> _Exercise description_: Take the records below and print them verbatim up to and including the line that carries "[Aller à l'accueil] (939, 70)".

Data entries

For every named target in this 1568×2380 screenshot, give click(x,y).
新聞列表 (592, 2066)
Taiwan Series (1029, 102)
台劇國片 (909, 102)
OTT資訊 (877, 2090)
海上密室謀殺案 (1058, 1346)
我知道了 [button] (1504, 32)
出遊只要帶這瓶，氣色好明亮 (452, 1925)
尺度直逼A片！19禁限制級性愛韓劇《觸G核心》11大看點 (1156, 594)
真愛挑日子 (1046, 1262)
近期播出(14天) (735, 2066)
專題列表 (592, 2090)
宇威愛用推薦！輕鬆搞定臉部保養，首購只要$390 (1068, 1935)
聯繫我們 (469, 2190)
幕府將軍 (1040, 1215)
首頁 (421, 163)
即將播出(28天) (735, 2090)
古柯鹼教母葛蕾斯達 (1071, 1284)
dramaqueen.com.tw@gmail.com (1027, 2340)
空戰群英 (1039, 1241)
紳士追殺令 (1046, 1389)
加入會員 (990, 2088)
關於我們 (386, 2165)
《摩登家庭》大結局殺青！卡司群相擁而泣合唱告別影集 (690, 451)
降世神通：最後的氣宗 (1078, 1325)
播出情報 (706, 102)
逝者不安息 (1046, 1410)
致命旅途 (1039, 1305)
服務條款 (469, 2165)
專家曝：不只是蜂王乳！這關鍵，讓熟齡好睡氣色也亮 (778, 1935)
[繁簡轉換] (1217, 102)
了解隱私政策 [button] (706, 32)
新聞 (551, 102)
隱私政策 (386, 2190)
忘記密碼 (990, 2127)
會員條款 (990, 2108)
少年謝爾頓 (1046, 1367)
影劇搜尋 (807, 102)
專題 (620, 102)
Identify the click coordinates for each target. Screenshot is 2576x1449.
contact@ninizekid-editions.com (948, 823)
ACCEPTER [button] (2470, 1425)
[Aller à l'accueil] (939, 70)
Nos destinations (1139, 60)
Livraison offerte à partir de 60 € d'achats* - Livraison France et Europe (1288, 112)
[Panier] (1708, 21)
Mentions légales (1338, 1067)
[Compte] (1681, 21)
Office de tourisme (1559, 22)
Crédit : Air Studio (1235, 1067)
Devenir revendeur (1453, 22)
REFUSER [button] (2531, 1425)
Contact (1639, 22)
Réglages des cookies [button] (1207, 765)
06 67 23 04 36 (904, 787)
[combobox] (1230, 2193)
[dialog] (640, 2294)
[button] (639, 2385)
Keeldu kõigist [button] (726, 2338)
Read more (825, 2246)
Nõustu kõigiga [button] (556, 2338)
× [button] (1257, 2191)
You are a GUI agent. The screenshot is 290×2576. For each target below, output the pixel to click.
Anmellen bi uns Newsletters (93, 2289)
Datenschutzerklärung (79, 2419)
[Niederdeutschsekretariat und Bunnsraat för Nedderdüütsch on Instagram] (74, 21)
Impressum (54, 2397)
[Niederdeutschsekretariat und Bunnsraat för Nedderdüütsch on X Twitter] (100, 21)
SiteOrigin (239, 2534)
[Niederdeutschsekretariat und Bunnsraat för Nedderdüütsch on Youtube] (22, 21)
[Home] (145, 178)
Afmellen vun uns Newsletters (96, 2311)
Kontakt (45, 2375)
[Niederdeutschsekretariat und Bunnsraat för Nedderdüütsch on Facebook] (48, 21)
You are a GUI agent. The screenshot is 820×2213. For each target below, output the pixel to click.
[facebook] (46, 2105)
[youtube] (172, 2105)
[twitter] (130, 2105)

> _Solved problem_:
For every named target in this 1568×2380 screenshot, give click(x,y).
新聞列表 (592, 2066)
Taiwan Series (1029, 102)
台劇國片 (909, 102)
OTT資訊 (877, 2090)
海上密室謀殺案 (1058, 1346)
我知道了 [button] (1504, 32)
出遊只要帶這瓶，氣色好明亮 (452, 1925)
尺度直逼A片！19禁限制級性愛韓劇《觸G核心》11大看點 (1156, 594)
真愛挑日子 (1046, 1262)
近期播出(14天) (735, 2066)
專題列表 (592, 2090)
宇威愛用推薦！輕鬆搞定臉部保養，首購只要$390 (1068, 1935)
聯繫我們 (469, 2190)
幕府將軍 (1040, 1215)
首頁 (421, 163)
即將播出(28天) (735, 2090)
古柯鹼教母葛蕾斯達 (1071, 1284)
dramaqueen.com.tw@gmail.com (1027, 2340)
空戰群英 (1039, 1241)
紳士追殺令 (1046, 1389)
加入會員 (990, 2088)
關於我們 (386, 2165)
《摩登家庭》大結局殺青！卡司群相擁而泣合唱告別影集 (690, 451)
降世神通：最後的氣宗 (1078, 1325)
播出情報 (706, 102)
逝者不安息 (1046, 1410)
致命旅途 (1039, 1305)
服務條款 (469, 2165)
專家曝：不只是蜂王乳！這關鍵，讓熟齡好睡氣色也亮 (778, 1935)
[繁簡轉換] (1217, 102)
了解隱私政策 [button] (706, 32)
新聞 (551, 102)
隱私政策 (386, 2190)
忘記密碼 (990, 2127)
會員條款 (990, 2108)
少年謝爾頓 (1046, 1367)
影劇搜尋 (807, 102)
專題 (620, 102)
Identify the click coordinates for each target. Screenshot is 2576x1449.
contact@ninizekid-editions.com (948, 823)
ACCEPTER [button] (2470, 1425)
[Aller à l'accueil] (939, 70)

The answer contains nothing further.